В антракте я продолжила прервавшийся разговор и, решив быть откровенной, честно призналась, что красила чужие шлейфы всего два раза. Никите и своей маме.
- У неё появилось ярко-красное пятно на белом шлейфе. Мама начала болеть, и я поняла, что только так смогу её спасти. Сейчас она встретила хорошего человека и вышла за него замуж. У них обоих оранжевые шлейфы, и они счастливы вместе. Думаю, не стоит делать мамин шлейф снова белоснежным.
- Не беспокойтесь за маму. Когда люди любят друг друга, их шлейфы могут изменяться. Если убрать все художества и пятна, шлейф Вашей мамы сам окрасится в оранжевый цвет, - Корф ласково сжал мою ладонь, и снова я удивилась, что не заметила, как наши руки соединились вместе.
Честно говоря, мне было не до рук. Хватало присмотра за собственным шлейфом. Всю оперу, не слушаясь меня, он изгибался, прижимаясь к Корфу. Приходилось всё время одергивать себя.
Я едва дождалась трагичного финала. Вместо того чтобы броситься со стены, Тоска закололась. 3D-задник погас. Иностранцы в переднем ряду, в начале представления твердившие, что «Тоска» поддельная, смахнули слезу. Громко аплодируя, я со вздохом подумала, что до мастерства Романовой мне расти и расти. Кстати, её аквамариновый шлейф длинней, чем у меня, хотя короче, чем у Корфа.

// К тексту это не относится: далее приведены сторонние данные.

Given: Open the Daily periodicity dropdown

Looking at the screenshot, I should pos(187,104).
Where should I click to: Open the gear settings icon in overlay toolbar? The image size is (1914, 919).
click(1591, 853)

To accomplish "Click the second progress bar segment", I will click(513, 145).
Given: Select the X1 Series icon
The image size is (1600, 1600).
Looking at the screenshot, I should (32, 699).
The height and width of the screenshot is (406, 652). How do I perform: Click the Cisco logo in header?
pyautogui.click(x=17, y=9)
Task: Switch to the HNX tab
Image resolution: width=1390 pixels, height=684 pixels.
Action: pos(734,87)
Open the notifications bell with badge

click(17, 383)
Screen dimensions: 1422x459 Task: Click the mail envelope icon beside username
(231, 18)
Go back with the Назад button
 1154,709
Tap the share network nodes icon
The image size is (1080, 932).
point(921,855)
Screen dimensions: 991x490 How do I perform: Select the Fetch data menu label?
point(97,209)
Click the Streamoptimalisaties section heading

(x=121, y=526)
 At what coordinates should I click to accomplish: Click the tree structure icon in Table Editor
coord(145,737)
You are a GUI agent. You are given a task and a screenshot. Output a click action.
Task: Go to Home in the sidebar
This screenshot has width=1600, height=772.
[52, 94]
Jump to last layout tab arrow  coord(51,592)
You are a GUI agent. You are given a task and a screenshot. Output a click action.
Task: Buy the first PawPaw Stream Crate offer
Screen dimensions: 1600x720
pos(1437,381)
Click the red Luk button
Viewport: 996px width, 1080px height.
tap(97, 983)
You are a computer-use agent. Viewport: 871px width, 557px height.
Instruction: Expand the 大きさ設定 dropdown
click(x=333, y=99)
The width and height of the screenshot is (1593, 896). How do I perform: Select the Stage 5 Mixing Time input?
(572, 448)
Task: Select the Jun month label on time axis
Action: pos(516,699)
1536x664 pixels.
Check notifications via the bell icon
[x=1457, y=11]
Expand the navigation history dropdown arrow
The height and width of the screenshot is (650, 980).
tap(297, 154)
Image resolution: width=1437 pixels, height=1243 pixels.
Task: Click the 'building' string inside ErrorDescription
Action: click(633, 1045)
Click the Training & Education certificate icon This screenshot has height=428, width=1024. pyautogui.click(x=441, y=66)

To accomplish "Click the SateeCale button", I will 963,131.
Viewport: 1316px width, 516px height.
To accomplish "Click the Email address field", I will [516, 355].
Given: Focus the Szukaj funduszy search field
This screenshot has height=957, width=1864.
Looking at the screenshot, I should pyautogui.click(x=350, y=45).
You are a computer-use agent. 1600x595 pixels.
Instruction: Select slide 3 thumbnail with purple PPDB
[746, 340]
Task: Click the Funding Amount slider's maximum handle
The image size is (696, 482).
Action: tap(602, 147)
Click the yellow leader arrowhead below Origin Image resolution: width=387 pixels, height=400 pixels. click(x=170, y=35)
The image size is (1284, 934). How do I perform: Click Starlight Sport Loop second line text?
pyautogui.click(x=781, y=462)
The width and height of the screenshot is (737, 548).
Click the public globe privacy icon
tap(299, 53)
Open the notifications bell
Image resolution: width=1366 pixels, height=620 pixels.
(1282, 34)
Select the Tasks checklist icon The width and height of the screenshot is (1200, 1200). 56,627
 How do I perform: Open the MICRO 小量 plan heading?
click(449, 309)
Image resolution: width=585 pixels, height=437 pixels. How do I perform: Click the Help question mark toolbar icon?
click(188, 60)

Повернувшись к нему, я начала прощаться, не собираясь превращать театральный вечер в затянувшееся свидание. Но он голосом не терпящим возражений сообщил, что отвезет меня домой и, взяв за руку, потянул куда-то в сторону. В коридоре, в который мы свернули, было пусто и темно, и мне внезапно стало жутко. Узкая лестница вниз показалась входом в подземелье, а Корф почти что Дракулой. Ещё немного, и я бы бросилась наутек, но уверенно ведущий меня спутник распахнул тяжелую дверь, и я едва не рассмеялась над собственными страхами.
Внизу была просторная подземная стоянка, а сзади нас догоняли другие зрители, смотревшие спектакль. Корф усадил меня в сверкнувший фарами антрацитово-черный мерседес, галантно вручил букет из белоснежных хрупких калл и, не дав опомниться, по-хозяйски пристегнул ремнем безопасности. Я протестующе поморщилась, но спорить было поздно. По винтовой дороге мы выезжали наверх.
Улица сияла от капель идущего дождя и блеска фонарей. После мрачной стоянки всё было ослепительным и ярким. Я зажмурила глаза и сразу ощутила горячее дыхание над ухом.
- Устали?
Чувствуя себя не в силах смотреть в его глаза и объяснять: зачем и почему, я кивнула и, пользуясь легендой, мирно дремала всю дорогу. Притворство не пошло на пользу. Ближе к дому я заснула, а когда очнулась, растеряла былую осторожность. Следовало проститься с Корфом у входа в подъезд, а я послушно зашагала с ним наверх, держа за руку. У входа в дом мне наконец-то вспомнилось, что надо расставаться. Я подняла голову, собираясь поблагодарить спутника за приятный вечер, но не успела вымолвить ни слова. Корф склонился и губами коснулся моих полураскрытых губ.
Это было больше, чем просто поцелуй. Иначе бы дыхание у меня не перехватило, а колени не подогнулись. И Корфу не пришлось подхватывать меня и прижимать к груди, как беспомощную куклу. Я лежала в его руках, понимая, что пропадаю, но даже не смела сопротивляться. Он брал, а я покорно отдавала. Словно у меня отняли волю. Каждый уголок моего горящего от непонятной сладости рта был изучен им и завоеван. Осталось нанести печать: - Тут побывал Владимир Корф.
Именно так полагал самоуверенный сердцеед, когда с торжествующей улыбкой заявил:
- После такого поцелуя, Вам придется навсегда забыть о Мише.